EL PEQUEÑO EMPERADOR

Utamawarimashita —me respondió con cortesía el jefe de protocolo del Palacio Imperial de Tokio cuando le pedí una entrevista con el emperador.

La traducción literal de tan complicada palabra podría ser «Haremos todo lo posible para complacer su honorable deseo». Es la forma japonesa de decir no. Hay pueblos a los que les cuesta negar algo. El árabe es uno, el ruso otro y el japonés otro. «Desde hace dos mil años la familia imperial japonesa no concede entrevistas», añadió el funcionario tras doblar el espinazo con una larga, morosa inclinación de cabeza.

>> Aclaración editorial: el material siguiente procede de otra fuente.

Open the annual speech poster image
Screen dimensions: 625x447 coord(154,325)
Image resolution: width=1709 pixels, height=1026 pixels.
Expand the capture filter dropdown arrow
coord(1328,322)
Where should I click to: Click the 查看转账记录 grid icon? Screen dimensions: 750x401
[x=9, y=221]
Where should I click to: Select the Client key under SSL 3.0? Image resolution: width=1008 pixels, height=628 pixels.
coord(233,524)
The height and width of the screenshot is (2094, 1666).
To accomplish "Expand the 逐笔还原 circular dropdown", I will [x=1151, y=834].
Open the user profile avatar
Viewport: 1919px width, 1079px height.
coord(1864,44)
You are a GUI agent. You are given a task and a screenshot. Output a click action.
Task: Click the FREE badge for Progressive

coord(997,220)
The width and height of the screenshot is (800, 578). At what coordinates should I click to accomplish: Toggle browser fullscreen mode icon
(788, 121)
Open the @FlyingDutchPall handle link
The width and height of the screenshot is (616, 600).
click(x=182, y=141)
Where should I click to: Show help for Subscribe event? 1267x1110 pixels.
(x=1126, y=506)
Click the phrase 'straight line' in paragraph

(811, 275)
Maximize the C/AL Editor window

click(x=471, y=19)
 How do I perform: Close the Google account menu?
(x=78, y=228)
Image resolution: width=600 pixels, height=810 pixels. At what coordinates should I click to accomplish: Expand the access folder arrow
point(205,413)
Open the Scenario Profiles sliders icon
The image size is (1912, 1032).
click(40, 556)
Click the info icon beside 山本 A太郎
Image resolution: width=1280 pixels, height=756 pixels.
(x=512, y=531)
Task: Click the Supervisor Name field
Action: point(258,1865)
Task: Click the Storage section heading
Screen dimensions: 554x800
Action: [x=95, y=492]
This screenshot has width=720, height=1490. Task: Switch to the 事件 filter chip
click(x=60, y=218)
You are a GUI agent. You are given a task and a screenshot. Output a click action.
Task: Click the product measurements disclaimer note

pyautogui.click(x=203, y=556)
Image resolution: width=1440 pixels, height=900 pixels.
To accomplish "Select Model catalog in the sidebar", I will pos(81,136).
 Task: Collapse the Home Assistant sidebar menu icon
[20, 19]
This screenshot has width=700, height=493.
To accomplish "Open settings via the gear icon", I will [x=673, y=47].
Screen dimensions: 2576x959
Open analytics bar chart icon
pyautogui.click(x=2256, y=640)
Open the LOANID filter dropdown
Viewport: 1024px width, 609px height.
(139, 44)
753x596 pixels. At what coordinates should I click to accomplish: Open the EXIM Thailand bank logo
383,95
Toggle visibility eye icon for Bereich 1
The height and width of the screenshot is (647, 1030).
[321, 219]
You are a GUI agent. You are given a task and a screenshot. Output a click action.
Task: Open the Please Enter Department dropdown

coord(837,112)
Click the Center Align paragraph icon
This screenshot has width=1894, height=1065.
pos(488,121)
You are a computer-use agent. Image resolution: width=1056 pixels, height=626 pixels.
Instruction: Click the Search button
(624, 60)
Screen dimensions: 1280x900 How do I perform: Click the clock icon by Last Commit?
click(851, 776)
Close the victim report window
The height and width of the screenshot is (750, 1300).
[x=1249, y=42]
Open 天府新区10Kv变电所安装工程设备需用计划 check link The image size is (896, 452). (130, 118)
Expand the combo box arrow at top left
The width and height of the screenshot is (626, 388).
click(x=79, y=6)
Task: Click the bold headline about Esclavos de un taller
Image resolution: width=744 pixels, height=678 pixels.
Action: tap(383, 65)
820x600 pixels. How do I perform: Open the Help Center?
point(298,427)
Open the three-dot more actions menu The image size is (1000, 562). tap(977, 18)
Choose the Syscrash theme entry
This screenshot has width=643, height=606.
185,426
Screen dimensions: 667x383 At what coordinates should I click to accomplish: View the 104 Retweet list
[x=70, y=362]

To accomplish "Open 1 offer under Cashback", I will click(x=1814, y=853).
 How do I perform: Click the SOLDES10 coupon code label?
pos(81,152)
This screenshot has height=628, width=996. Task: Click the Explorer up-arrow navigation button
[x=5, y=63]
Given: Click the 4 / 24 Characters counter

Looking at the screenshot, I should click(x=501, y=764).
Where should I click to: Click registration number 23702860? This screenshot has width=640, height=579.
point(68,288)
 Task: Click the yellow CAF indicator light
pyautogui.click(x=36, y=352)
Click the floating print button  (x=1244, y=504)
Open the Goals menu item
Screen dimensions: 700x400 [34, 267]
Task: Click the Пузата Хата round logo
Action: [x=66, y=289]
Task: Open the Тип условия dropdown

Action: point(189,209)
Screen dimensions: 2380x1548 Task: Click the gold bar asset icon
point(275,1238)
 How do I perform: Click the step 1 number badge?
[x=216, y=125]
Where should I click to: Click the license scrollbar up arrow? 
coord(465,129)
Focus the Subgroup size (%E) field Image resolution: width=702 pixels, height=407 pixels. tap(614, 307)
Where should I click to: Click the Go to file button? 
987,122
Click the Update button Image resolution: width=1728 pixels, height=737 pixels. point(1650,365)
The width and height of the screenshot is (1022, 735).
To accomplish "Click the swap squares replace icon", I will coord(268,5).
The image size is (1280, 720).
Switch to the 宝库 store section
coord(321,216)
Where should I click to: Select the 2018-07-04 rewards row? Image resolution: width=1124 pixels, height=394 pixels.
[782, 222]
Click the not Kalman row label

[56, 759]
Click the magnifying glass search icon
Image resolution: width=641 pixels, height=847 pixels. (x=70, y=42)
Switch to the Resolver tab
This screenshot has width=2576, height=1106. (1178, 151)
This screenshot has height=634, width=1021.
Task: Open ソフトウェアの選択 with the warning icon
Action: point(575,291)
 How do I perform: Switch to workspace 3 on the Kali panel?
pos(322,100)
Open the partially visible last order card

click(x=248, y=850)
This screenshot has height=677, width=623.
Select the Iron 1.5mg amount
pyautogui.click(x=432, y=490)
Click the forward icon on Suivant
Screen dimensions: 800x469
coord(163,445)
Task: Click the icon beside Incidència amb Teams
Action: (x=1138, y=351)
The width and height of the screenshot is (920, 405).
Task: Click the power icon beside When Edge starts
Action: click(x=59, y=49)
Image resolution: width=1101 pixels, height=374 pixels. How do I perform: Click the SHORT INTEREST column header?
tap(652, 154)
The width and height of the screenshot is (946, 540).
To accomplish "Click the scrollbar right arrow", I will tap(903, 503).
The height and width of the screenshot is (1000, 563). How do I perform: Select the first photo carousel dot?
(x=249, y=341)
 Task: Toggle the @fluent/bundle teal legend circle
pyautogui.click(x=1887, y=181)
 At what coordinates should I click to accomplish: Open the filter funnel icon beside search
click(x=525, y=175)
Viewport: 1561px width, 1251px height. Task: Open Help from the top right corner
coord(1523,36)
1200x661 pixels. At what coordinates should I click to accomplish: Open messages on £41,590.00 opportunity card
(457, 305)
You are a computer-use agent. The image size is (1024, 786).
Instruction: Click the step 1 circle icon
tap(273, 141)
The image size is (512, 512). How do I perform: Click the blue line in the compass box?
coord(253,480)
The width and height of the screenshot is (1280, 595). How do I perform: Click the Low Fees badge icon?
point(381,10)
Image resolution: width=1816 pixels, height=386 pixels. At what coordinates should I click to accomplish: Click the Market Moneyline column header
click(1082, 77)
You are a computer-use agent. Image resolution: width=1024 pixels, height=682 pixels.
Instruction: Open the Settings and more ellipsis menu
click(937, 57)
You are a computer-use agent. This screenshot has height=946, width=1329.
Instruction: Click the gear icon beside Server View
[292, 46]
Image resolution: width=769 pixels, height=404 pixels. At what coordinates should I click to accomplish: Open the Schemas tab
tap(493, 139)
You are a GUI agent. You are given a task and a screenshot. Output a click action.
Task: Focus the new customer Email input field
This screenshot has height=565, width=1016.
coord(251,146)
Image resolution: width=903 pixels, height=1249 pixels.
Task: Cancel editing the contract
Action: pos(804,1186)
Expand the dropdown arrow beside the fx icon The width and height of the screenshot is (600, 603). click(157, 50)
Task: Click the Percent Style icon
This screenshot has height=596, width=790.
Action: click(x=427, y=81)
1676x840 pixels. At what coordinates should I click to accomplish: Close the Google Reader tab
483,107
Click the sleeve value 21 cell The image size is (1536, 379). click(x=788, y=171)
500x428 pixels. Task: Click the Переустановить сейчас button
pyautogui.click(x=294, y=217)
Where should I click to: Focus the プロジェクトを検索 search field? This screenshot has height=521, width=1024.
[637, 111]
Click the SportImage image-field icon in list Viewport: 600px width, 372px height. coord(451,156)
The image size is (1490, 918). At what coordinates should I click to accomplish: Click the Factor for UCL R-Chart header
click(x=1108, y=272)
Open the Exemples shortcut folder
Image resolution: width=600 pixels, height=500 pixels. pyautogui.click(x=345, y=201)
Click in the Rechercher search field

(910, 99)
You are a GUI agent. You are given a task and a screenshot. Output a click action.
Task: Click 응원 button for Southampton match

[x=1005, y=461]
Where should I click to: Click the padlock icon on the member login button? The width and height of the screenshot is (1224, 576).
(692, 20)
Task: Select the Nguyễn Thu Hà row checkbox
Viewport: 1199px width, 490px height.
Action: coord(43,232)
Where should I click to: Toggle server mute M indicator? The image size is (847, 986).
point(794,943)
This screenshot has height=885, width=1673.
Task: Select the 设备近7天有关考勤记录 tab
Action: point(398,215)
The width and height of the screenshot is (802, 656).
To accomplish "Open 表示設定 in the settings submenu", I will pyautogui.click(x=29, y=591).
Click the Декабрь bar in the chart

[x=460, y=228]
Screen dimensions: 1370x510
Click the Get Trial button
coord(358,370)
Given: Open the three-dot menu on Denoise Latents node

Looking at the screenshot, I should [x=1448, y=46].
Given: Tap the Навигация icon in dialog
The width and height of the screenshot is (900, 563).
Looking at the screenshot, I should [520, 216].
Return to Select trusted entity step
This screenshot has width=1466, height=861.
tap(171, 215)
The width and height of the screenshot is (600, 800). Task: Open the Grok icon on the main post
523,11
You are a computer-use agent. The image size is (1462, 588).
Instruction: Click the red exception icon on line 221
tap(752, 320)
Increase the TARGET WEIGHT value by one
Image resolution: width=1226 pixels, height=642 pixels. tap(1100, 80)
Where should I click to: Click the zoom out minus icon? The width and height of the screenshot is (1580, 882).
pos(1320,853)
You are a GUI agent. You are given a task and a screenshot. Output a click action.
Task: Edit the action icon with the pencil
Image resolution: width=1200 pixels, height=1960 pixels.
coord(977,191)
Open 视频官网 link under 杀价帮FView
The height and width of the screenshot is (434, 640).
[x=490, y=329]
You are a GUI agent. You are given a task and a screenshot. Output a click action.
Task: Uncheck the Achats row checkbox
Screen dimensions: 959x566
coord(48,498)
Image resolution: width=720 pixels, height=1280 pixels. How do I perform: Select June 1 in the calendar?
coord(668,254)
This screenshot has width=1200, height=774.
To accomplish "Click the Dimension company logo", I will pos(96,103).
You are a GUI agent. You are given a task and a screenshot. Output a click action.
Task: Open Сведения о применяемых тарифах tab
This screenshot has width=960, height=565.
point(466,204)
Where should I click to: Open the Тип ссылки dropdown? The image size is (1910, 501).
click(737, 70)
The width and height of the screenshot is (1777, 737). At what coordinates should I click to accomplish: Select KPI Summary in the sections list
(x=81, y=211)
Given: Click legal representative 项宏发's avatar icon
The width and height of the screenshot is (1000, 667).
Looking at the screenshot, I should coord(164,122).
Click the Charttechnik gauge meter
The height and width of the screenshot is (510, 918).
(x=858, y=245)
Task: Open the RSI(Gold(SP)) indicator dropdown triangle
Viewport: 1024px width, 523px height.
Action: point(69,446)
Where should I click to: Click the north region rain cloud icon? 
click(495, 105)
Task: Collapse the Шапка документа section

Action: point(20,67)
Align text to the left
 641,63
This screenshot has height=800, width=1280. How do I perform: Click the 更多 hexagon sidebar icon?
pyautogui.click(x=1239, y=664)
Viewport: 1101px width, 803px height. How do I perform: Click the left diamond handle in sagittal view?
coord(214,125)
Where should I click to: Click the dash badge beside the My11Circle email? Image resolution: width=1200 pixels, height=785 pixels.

Hirohito era el emperador número ciento veinticuatro de su dinastía. Se le consideraba dios hecho hombre, un soberano del Sol Naciente que se convirtió, tras la guerra mundial, en un rey de carne y hueso, sin el aura sobrenatural sobre su cabeza. Hirohito era además un botánico especialista en biología marina. Su azarosa travesía por la II Guerra Mundial constituye una de las aventuras humanas más extraordinarias de nuestro tiempo. Una vez, en rara confidencia, llegó a decir: «Soñé con dejar de ser emperador al menos durante un día. Mi vida había sido la de un pájaro en una jaula».

Hirohito subió al trono del crisantemo en 1926. Desde entonces fue obligado a apartarse de las miradas del pueblo, a permanecer oculto detrás de las nubes, «ubo jito», como dicen los japoneses. El descendiente de la diosa del sol, Amaterasu, terminaría viendo su país destruido por una guerra que quisieron los militaristas, muchos de los zaibatsus o grandes empresarios y, también, él mismo.

¿Fue el emperador inocente o culpable del desastre? Según muchos de sus súbditos, inocente; pero culpable si lo juzgamos de acuerdo con esos documentos que aparecen de tiempo en tiempo y que confirman su deseo de ir a la guerra. También el emperador gritaba «banzai», recluido en el Palacio Imperial.

En el Kuneicho, la superintendencia del Palacio Imperial de Tokio, un anciano funcionario se inclinaba en dirección a un muro. Al otro lado, Hirohito, el emperador miope que gozó hasta su muerte en 1989 de una mala salud de hierro, apretaba su sello de oro del crisantemo imperial (que pesa tres kilogramos y medio) sobre uno de los dos mil quinientos documentos que le presentaban cada año. La cancela de palacio se abría tan sólo una quincena de veces en ese mismo periodo. Realmente el emperador era un pájaro en su jaula.